Copy out each of the rows below word for word, and leave the pictures out of your answer.

+ + + +

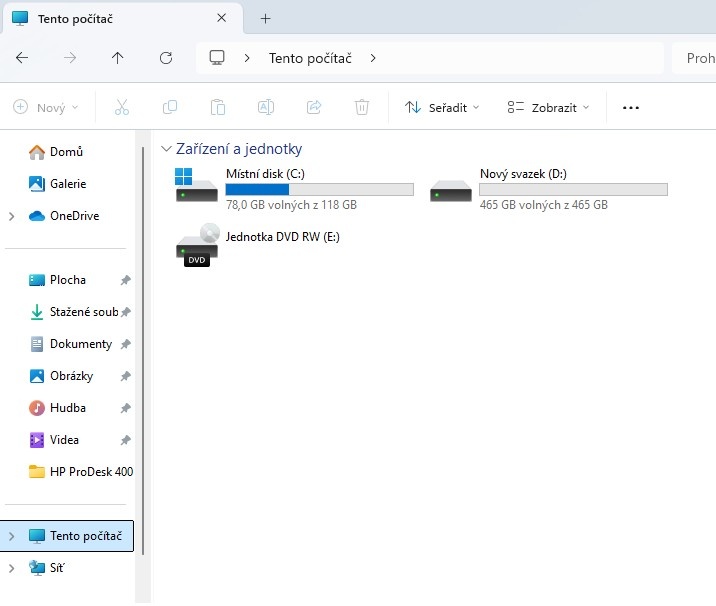The width and height of the screenshot is (716, 606).
Task: Click the Back arrow navigation icon
Action: coord(22,58)
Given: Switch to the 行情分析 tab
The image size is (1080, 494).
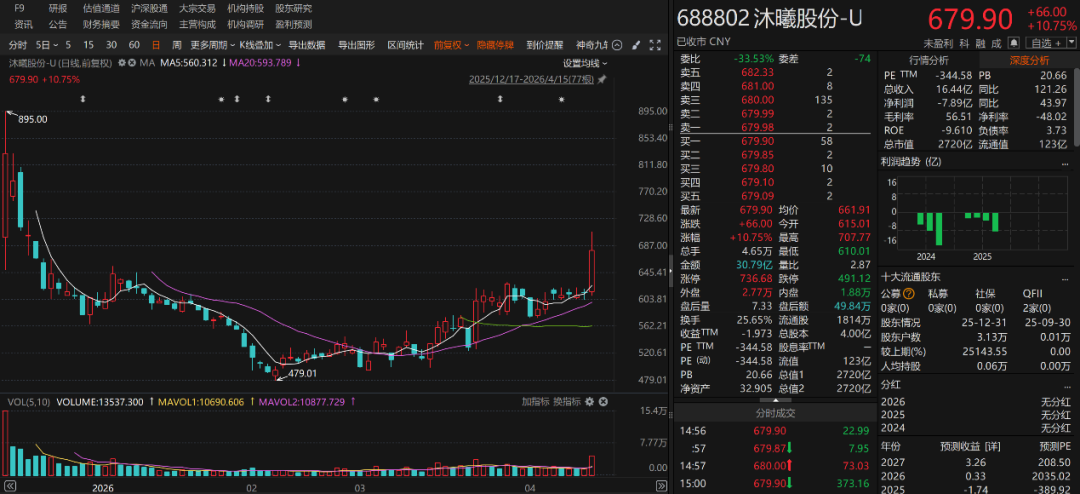Looking at the screenshot, I should [928, 60].
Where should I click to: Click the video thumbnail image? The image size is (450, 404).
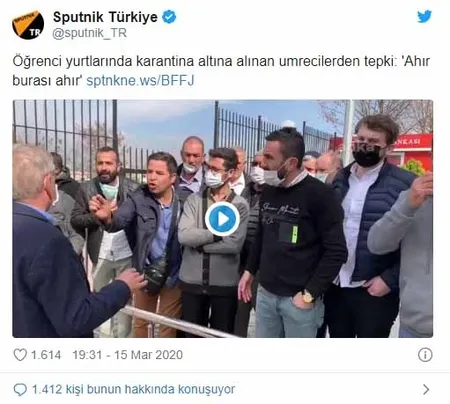tap(223, 219)
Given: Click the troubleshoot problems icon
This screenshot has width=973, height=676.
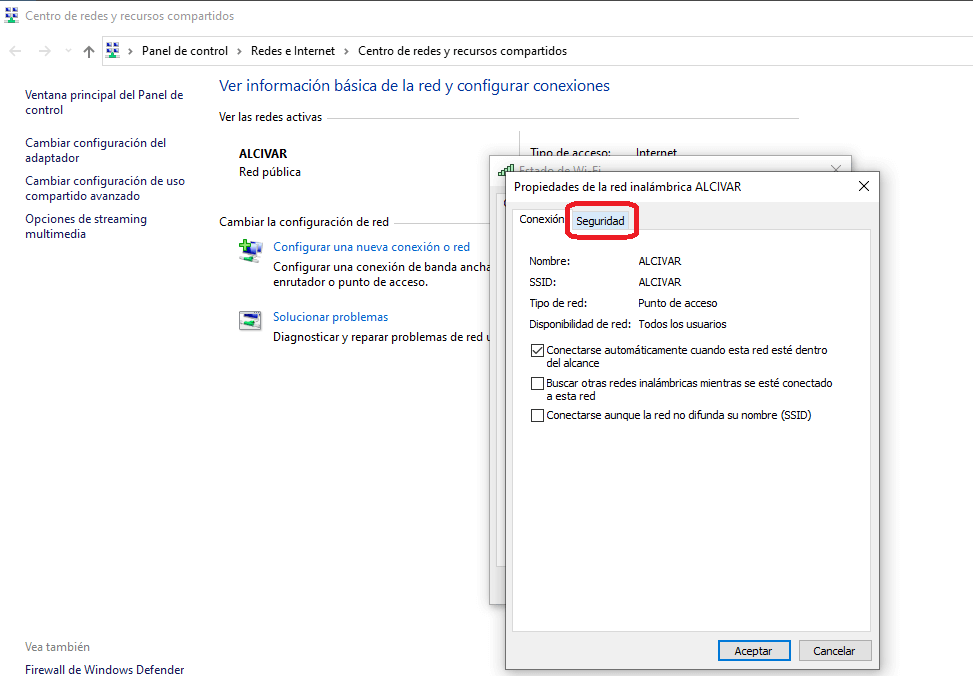Looking at the screenshot, I should [x=250, y=320].
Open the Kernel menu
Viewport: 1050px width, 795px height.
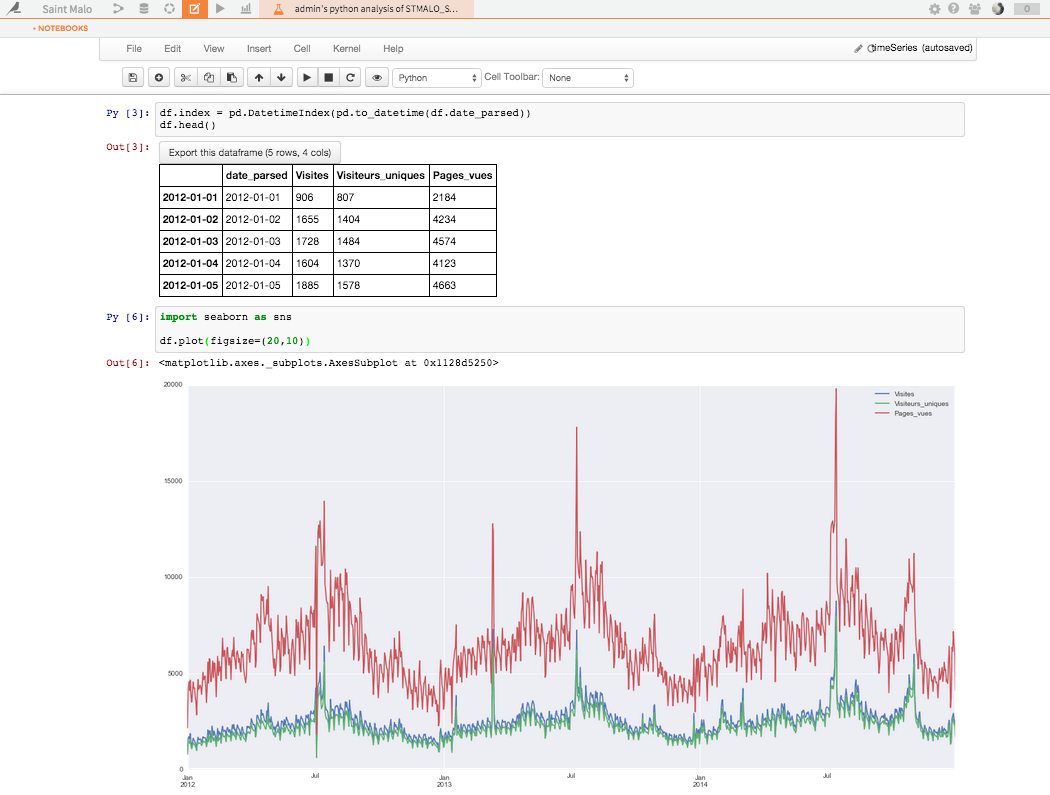click(x=346, y=48)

+ + + +

# Exercise solution:
The width and height of the screenshot is (716, 606).
Task: Click the Back arrow navigation icon
Action: coord(22,58)
Given: Switch to the 行情分析 tab
The image size is (1080, 494).
Looking at the screenshot, I should [928, 60].
Where should I click to: Click the video thumbnail image? The image size is (450, 404).
tap(223, 219)
Given: Click the troubleshoot problems icon
This screenshot has width=973, height=676.
Looking at the screenshot, I should [x=250, y=320].
Open the Kernel menu
Viewport: 1050px width, 795px height.
click(x=346, y=48)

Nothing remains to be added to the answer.